On 01/13/2014 10:26 PM, Andres Freund wrote:
> On 2014-01-13 15:19:06 -0500, Tom Lane wrote:
>> I concur that the right fix requires a
>> new operating mode for XLogReadBufferExtended, perhaps RBM_NORMAL_ZERO_OK.
>> I think the spec for this should be that if the page doesn't exist or
>> contains zeroes, we return InvalidBuffer without logging the page number
>> as invalid. The doesn't-exist case is justified by the expectation that
>> there will be a later RBM_NORMAL call for a larger page number, which will
>> result in a suitable complaint if the page range isn't there.
I think it's more natural to return the empty page to the caller, rather
than InvalidBuffer.
> That's a sensible way to go, yes. But I wonder if we wouldn't end up
> with less complicated code if we added a variant of ReadBuffer that only
> returns a buffer from cache if already present in s_b.

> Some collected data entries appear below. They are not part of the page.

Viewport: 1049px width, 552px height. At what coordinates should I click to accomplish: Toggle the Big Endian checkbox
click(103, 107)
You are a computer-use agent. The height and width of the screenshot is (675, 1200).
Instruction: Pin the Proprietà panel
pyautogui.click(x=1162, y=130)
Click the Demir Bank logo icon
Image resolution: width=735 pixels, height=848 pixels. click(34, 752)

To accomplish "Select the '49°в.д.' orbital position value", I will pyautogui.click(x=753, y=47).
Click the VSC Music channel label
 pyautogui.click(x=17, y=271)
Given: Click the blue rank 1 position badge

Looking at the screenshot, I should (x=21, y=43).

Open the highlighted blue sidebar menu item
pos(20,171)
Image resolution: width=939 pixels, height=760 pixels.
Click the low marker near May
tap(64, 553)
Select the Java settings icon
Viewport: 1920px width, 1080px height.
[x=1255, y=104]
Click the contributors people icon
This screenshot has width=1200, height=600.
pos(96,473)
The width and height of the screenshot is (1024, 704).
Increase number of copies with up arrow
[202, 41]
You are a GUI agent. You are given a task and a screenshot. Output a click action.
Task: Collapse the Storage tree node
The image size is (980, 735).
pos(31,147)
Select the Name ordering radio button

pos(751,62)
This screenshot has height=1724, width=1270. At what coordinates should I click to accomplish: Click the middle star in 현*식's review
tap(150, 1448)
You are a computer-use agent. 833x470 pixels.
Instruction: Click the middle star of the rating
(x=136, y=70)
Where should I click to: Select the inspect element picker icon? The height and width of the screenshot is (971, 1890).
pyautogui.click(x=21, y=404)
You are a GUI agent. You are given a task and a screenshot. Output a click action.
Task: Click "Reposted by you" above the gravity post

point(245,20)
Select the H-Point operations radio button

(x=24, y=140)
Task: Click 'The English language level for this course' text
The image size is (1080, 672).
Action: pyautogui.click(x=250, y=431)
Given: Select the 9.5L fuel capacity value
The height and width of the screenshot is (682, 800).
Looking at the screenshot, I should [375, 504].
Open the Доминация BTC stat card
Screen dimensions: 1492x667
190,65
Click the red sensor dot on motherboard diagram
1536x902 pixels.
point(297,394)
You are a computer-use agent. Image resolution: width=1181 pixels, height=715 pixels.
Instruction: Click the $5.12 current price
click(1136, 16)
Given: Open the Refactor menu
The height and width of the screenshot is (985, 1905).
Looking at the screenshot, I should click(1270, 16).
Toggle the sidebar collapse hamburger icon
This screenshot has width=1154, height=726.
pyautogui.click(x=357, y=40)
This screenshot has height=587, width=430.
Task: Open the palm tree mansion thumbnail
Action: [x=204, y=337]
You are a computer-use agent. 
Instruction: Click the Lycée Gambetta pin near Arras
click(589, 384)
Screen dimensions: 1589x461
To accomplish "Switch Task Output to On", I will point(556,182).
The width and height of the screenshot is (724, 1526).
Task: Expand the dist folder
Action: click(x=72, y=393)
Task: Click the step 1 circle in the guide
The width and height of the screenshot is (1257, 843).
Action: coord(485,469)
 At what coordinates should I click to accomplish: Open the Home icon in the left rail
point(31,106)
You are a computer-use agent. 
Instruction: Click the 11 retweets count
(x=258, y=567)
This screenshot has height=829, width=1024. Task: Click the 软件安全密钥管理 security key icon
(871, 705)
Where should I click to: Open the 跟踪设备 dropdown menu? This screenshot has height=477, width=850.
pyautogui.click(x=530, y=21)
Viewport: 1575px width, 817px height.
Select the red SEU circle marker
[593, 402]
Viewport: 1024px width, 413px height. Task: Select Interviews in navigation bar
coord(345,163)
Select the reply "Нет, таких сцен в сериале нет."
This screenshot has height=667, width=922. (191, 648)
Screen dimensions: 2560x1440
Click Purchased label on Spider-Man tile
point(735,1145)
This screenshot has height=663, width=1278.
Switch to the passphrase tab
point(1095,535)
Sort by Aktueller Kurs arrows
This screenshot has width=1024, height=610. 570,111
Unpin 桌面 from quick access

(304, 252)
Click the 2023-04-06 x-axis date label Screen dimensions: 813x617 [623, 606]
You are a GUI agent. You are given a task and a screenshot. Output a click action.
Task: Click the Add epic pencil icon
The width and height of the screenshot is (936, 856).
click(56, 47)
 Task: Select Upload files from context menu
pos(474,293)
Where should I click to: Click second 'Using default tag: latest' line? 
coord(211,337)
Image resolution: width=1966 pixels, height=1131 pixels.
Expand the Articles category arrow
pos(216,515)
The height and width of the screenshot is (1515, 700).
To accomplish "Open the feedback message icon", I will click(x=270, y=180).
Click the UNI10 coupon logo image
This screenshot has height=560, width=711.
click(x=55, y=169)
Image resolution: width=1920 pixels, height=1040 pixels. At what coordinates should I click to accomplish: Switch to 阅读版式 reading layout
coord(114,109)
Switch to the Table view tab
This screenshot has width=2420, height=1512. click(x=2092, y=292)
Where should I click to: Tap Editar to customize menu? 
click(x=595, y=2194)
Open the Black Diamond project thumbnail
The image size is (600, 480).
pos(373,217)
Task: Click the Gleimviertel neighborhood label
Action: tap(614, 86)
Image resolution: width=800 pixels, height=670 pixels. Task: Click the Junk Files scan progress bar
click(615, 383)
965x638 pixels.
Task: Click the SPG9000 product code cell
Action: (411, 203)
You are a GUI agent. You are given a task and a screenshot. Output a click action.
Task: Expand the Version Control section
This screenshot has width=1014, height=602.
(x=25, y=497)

> I started to prototype something like RBM_NORMAL_ZERO_OK shortly after
> Heikki's message and it seems to quickly turn a bit ugly because the
> surrounding code isn't really ready to deal with not returning a
> buffer. And for the purpose of that redo routine, that'd actually be
> better.
If it's trivial to add such a mode to buffer cache, then sure, let's do
that by all means. But I seriously doubt it's really simple enough to be
back-patchable.
With RBM_NORMAL_ZERO_OK, AFAICS we're talking about a tiny patch to
XLogReadBufferExtended. bufmgr.c doesn't need to do anything about the
new mode, as it's XLogReadBuffer that does the the check for zero pages.
Per attached patch (for demonstration purposes only, you also need to
add the new mode to the header file and adjust comments).